Automation of dose preparation to be administered, what solutions for which objectives ?

24 October 2018

J. Duceau Assistant pharmacist, CHR Orléans

The construction of the new Hospital of Orleans, which opened in 2015, was an opportunity to reorganize the medicine circuit. The development of Individual Nominative Dispensing (DIN) for care units, initiated manually until then, was the subject of an automation project. Different modes of DIN were considered : daily DIN for 23 units of medicines and surgery, biweekly DIN for post-acute and rehabilitation units (SSR) and weekly DIN for retirement homes and prison. The acquisition of machines for medicines dispensation was essential to implement this project and was decided by the General Management during the first reflections about the new hospital since 2005.

It was necessary to determine which types of machines are best according to the objectives of the DIN deployment in the care units.

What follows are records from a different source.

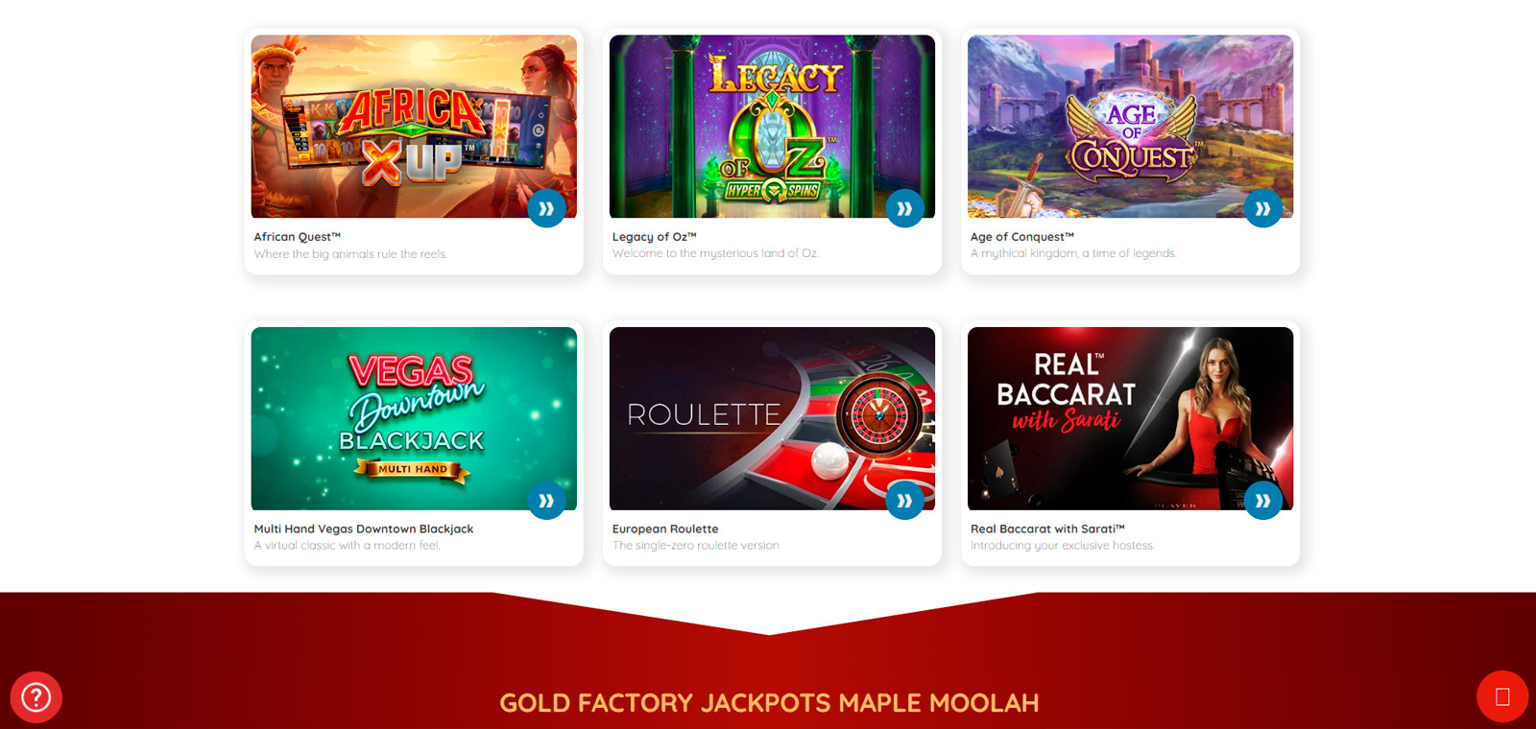Click the Legacy of Oz™ title text
The height and width of the screenshot is (729, 1536).
pos(655,237)
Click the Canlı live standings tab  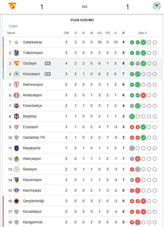(13, 26)
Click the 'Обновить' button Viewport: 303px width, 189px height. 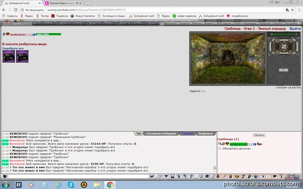click(x=259, y=135)
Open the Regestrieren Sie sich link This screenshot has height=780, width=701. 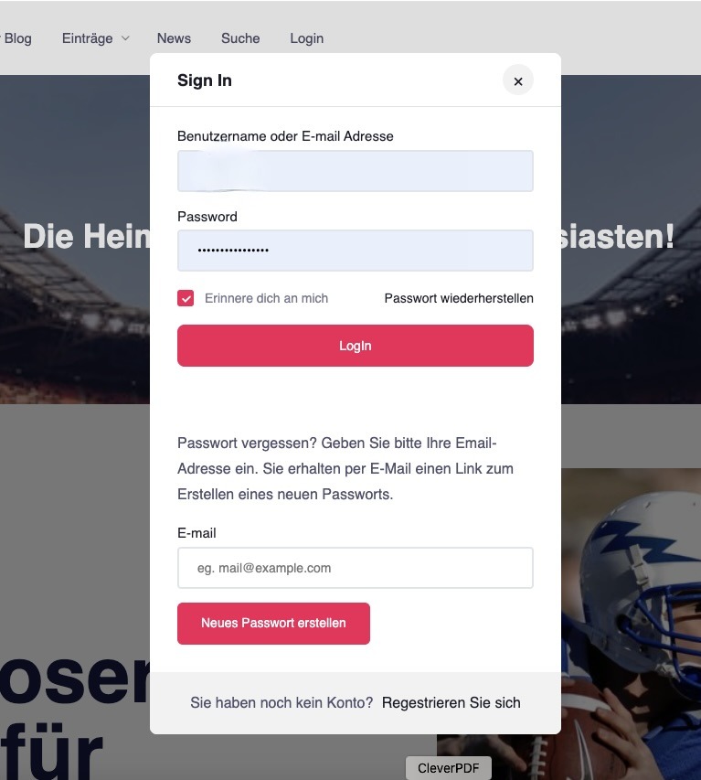click(451, 702)
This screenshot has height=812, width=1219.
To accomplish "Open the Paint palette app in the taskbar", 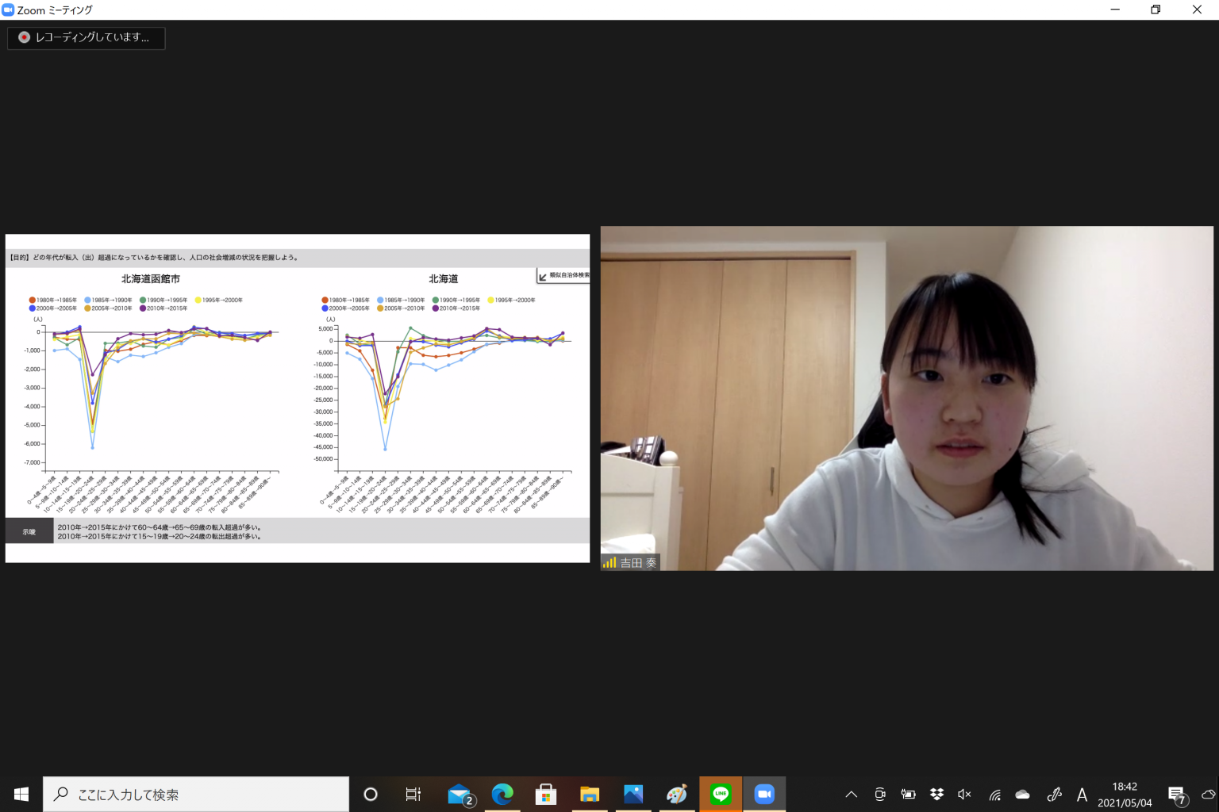I will (x=677, y=794).
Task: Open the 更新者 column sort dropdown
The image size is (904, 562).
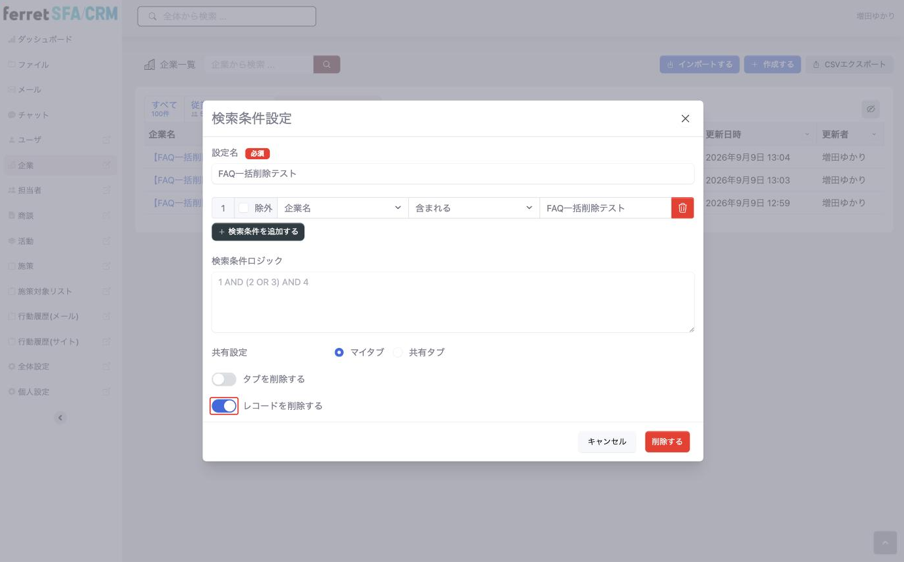Action: coord(874,134)
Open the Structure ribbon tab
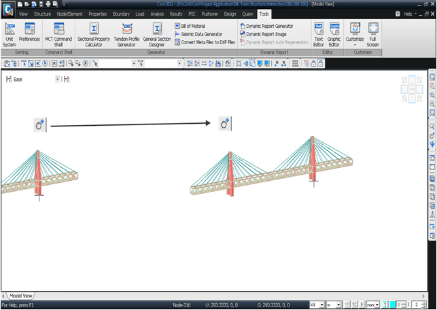 (x=42, y=14)
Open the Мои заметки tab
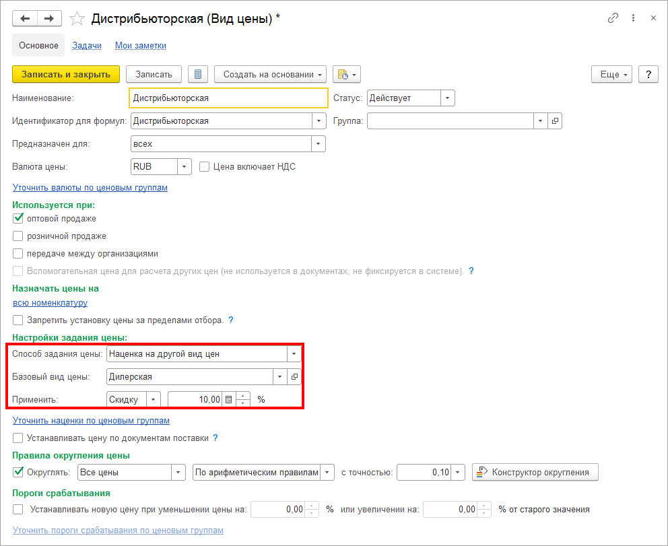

The analysis of the different types of care units, the frequency of prescription’s modifications, the average length of stay and the consumption of medicines permitted to choose the appropriate type of machine. The final choice resulted from site visits, machines presentation by the companies, evaluation of offers, and human and organizational resources of the hospital.

Two systems were chosen : one overpackaging machine for short-stay medical and surgical services with irregular treatments, and two repackaging machines for SSR, retirement homes and prison with more stable treatments. ACCED 220® (from ECO-DEX® Company) is a machine that overpackages medicines in unit doses, has a large capacity of storage and allows returns of the non-administered doses. However it is essentially adapted for medicines presented in blisters, it requires a large floor area and it is expensive. The JV-280® Box and JV-208® Door (from JVM® Company) are machines that repackage doses, are adapted for different medicines presentations, allow fractionated doses, need a shorter floor area and are less expensive. Nevertheless their storage capacities are more limited, medicines have to be unpackaged and their expiration dates have to be revaluated.

Using two systems seemed to us the best choice to meet the needs and the characteristics of the different care units with an acceptable financial investment.

I have no conflict of interest to declare about this subject.